Учитывая вышеизложенное, осмелюсь предположить, что в рамках именно философского исследования музыки в достаточной степени актуален подход, вовсе игнорирующий изначальное отношение к ней, как к семиотической системе или «символической абстракции», или «языку» и т.п., подход, позволяющий философии оказаться, с позволения сказать, «над ситуацией». Дело в том, что вне зависимости - соглашаться ли с положением, что какой-либо продолжительности единство звуков разной высоты тона, упорядоченных во времени, например интонация или мелодия, есть выразитель какого-то «скрытого содержания» (психологического или, быть может, метафизического плана), то есть в своём бытии мелодия как «знак» отсылает к отличному от неё бытию как «означаемому»; или, напротив, считать, что музыкальная тема либо мотив есть «автономная реальность», а всякое предположение «скрытого за» ними значения не более чем искусственное навязывание музыке чуждого ей «означаемого» (каковая в целом дилемма и представляет собой изначальное предположение музыки в качестве «языка» или отказ от такого предположения), - в любом случае существует вопрос, предшествующий самому этому выбору и предстоящий любой попытке «разгадать» значение музыкальной интонации или мелодии, или музыкального произведения целиком. Всякая такая попытка в своей исследовательской интенции нацелена на мелодию (или интонацию, или мотив) как на нечто уже имеющееся; но есть в отношении мелодии проблема, находящаяся в исключительной компетенции философии (если, конечно, философия по-прежнему претендует на то, чтобы почитаться областью человеческого знания, нацеленного на истолкование того или иного рода «начал») и сводящаяся к тому, что мелодия или мотив, прежде всего, должны образоваться в нашем сознании, точнее, быть образованы нашим сознанием. Фактически это вопрос о том, почему у людей есть музыка. Как вообще возможно, что музыка имеется у нас? Попыток дать ответ на вопрос о бытии музыки в таком его аспекте в философии нет.
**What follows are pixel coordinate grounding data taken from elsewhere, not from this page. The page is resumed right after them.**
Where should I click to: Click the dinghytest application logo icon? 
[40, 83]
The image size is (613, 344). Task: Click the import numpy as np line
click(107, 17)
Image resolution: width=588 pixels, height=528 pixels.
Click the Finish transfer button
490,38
Музыка есть», - такими словами заканчивает «Резюме» довольно объёмного исследования «Музыка как мир человека» В. Суханцева. Но, как мне кажется, философии следовало бы как раз начать с этого, задаться вопросом: как возможно, что музыка есть у нас? Прежде чем делать допущения (если есть желание делать таковые) о том, что «обозначают» или «выражают» те или иные музыкальная интонация, мотив, музыкальная тема и т. д., не следовало бы задуматься над тем, как они образовались в нашей голове и, образовавшись, удерживаются там по крайней мере всё то время, пока мы (те, кто занимается этим разгадыванием) разгадываем их «значение». Если бы это не было возможно, музыки бы не было у пас: разгадывать было бы нечего. Речь, стало быть, пойдёт о формообразующей, или, можно так сказать, «формотворящей» способности человеческого сознания как условии того, что у людей есть музыка.
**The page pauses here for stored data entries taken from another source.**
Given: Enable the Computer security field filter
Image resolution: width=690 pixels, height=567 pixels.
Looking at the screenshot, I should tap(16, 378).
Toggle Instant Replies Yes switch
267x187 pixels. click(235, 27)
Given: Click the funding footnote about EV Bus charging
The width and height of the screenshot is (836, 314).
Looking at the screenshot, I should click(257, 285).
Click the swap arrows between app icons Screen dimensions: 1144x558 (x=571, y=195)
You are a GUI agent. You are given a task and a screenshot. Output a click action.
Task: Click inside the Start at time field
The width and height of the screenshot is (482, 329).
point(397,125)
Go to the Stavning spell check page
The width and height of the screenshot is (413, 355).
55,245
Степень разработанности проблемы
Подавляющее большинство попыток истолкования бытия музыки можно обобщить в виде двух «генеральных направлений»: а) «музыка - поющее число», б) «музыка - язык чувств». В своей попытке понять музыку и то, и другое «направление» подходили к ней изначально как к чему-то вторичному, «слепку с оригинала» (исключение есть, кажется, одно, и мы оговорим его отдельно).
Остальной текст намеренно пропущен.